Addiction can be defined as the continued use of a mood altering substance or behavior despite adverse consequences. Some addicts are good at hiding the extent of their dependence, but there is usually at least some evidence that something is not right. Friends and family are most often the ones who first become aware of the addiction, and they will become concerned. The most common reaction is for the addict to then become defensive when these concerns are mentioned. They are in denial about the problem. As the downward spiral continues the evidence of the addiction becomes increasingly obvious until even the addict is unable to deny it. The symptoms of addiction will be psychological and physical in nature.

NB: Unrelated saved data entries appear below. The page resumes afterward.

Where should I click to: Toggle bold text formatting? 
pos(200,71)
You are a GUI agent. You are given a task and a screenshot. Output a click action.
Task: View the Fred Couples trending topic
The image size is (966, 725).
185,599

The word psychological can be defined as relating to, or arising from the mind or emotions. A psychological addiction then refers to how the individual can become mentally dependent on certain substances (usually mind altering) or behaviors. Even when the individual realizes the harm that alcohol and drugs are causing them they may continue to use because of these psychological symptoms – willpower alone is often not enough to overcome a psychological addiction.
The symptoms of psychological addiction can include:
* Intense cravings to use the substance.
* Feelings of high anxiety if they try to end the addiction.
* Loss of appetite.
* The person feels unable to cope without this substance.
* Denial about their problems
* Feelings of restlessness when not using the substance
* A mental obsession with obtaining and using alcohol or drugs.
* Symptoms of depression when the individual tries to stop using the substance.
* Anxiety at the thought of not having access to the substance.
* Insomnia if the person doesn’t use the drug or perform the behavior.
* The individual can continue to romance the drink or drug many years after they have stopped using it. The cravings occur less frequently once the individual has established themselves in recovery, but they can still reappear at the most unexpected moments.
* Mood swings
* Physical damage to the brain leads to psychological symptoms such as loss of memory, personality changes, or confusion. An example of this would be alcoholic dementia.
A craving can be defined as an intense desire for some particular things. It is the hallmark of psychological dependence. If the individual attempts to eliminate their addiction, or cut down on their usage, they will experience cravings. This desire to use again can be so intense that it completely takes over the person’s thinking. Even after the person has been many years away from alcohol or drugs they may still occasionally have to face such cravings. This desire to drink or use again doesn’t tend to last long, but it can be an upsetting experience – it could also lead the person to act on it so that they relapse back to addiction.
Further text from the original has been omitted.